Il tropario della festa riassume in modo breve e chiaro il tema di fondo della celebrazione: “Oggi è il principio della nostra salvezza e la manifestazione del mistero nascosto da secoli: il Figlio di Dio diviene Figlio della Vergine, e Gabriele porta la buona novella della grazia.
Con lui dunque acclamiamo alla Vergine: Gioisci, piena di grazia, il Signore è con te”.
Nell’ufficiatura del mattutino uno dei suoi testi è di un autore bizantino, Teodoro Graptos (778-845), vissuto in piena controversia iconoclasta.

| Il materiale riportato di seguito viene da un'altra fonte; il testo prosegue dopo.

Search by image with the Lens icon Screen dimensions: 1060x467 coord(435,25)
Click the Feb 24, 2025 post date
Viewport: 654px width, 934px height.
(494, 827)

L’opera è un acrostico, e si svolge servendosi di un genere letterario che già Efrem usa spesso, cioè quello del dialogo o disputa tra due personaggi – qui tra l’arcangelo e la Madre di Dio – a strofe alterne.
L’autore riprende il tema accennato già al vespro, la meraviglia dello stesso arcangelo per quello che deve annunciare, e lo stupore e la paura della Vergine, paura di essere ingannata di nuovo come Eva.
L’ultimo dei tropari del mattutino riassume il mistero della nostra salvezza, già manifestato nei vangeli e nella tradizione patristica: “Il mistero che è dall’eternità è oggi rivelato, e il Figlio di Dio diviene figlio dell’uomo, affinché, assumendo ciò che è inferiore, possa comunicarmi ciò che è superiore; Dio diviene uomo per rendere Adamo Dio”.
Nella Divina liturgia del giorno 25 si leggono due brani, dalla lettera agli Ebrei (2, 11-18) e dal vangelo di Luca (1, 24-38).
“E l’angelo andò via da lei”.
Questo versetto che chiude la pericope dell’Annunciazione mi fa sempre impressione.
Il Signore ci annuncia la sua buona novella e poi ci lascia? No, non è l’abbandono né la solitudine che dobbiamo leggere nel vangelo di Luca, ma il fatto che nella nostra vita cristiana siamo chiamati a dare una risposta, con la nostra responsabilità e maturità, umana e cristiana.